Pull out every line of the data below that contains the word "options".

BEGIN Material for the task

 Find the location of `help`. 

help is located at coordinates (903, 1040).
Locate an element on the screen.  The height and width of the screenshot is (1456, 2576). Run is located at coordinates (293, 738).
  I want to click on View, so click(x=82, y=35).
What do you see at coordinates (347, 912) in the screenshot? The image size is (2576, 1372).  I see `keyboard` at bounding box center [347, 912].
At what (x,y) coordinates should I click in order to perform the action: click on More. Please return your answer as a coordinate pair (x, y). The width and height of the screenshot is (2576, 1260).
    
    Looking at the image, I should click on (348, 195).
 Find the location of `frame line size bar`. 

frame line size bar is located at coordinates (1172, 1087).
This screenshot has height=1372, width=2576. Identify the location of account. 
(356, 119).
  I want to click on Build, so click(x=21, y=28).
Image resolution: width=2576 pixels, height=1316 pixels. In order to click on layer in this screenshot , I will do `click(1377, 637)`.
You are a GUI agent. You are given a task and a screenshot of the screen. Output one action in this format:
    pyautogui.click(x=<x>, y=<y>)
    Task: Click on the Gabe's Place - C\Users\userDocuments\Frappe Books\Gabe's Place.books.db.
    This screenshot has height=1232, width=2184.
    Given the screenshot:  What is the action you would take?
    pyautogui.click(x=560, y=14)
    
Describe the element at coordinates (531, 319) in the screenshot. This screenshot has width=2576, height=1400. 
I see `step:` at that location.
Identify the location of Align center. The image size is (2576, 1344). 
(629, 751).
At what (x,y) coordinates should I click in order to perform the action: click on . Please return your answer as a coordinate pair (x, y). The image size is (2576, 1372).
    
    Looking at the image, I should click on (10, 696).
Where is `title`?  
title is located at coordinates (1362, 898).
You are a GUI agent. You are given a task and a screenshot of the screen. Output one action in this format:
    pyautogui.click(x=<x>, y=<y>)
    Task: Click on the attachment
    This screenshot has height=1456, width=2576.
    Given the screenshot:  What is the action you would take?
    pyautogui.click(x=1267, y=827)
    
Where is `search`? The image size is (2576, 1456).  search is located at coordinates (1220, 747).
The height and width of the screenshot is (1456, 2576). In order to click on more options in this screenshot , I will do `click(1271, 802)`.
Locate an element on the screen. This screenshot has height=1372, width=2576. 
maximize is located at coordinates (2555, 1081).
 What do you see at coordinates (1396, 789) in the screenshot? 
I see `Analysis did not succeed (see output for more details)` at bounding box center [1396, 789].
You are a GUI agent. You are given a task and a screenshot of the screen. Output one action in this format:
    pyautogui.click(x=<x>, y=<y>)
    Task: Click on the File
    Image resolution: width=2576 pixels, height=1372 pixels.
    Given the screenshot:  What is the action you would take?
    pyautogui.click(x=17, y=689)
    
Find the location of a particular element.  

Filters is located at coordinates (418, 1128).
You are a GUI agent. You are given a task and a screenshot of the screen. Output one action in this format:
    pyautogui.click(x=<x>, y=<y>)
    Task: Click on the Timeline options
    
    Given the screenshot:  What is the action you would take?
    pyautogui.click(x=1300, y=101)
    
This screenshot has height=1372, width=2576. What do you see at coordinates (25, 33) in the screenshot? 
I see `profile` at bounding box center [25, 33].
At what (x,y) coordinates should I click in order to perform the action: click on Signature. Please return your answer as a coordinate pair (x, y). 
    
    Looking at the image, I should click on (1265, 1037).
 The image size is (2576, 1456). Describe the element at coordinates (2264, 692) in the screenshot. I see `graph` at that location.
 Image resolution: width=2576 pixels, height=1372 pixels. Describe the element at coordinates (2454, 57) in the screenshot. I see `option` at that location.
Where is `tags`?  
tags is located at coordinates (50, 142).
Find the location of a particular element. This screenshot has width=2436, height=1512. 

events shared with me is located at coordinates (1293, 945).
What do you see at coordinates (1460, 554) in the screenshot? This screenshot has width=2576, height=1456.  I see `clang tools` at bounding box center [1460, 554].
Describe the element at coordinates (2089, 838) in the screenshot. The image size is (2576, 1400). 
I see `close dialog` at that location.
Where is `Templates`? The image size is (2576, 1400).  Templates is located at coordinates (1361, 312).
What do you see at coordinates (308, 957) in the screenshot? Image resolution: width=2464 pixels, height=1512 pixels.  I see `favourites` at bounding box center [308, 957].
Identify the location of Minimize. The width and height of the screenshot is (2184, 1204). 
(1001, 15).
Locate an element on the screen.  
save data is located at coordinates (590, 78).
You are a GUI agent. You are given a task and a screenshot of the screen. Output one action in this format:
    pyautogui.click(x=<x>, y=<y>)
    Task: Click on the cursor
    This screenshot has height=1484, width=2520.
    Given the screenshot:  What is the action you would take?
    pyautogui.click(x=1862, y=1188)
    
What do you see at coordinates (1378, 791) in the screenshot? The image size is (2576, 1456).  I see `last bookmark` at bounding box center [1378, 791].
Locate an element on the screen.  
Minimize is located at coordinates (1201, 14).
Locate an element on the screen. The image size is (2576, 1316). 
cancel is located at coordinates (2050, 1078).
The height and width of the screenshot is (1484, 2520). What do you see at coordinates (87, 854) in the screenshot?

END Material for the task

» Task output:
The height and width of the screenshot is (1456, 2576). In order to click on more options in this screenshot , I will do `click(1271, 802)`.
    Task: Click on the Timeline options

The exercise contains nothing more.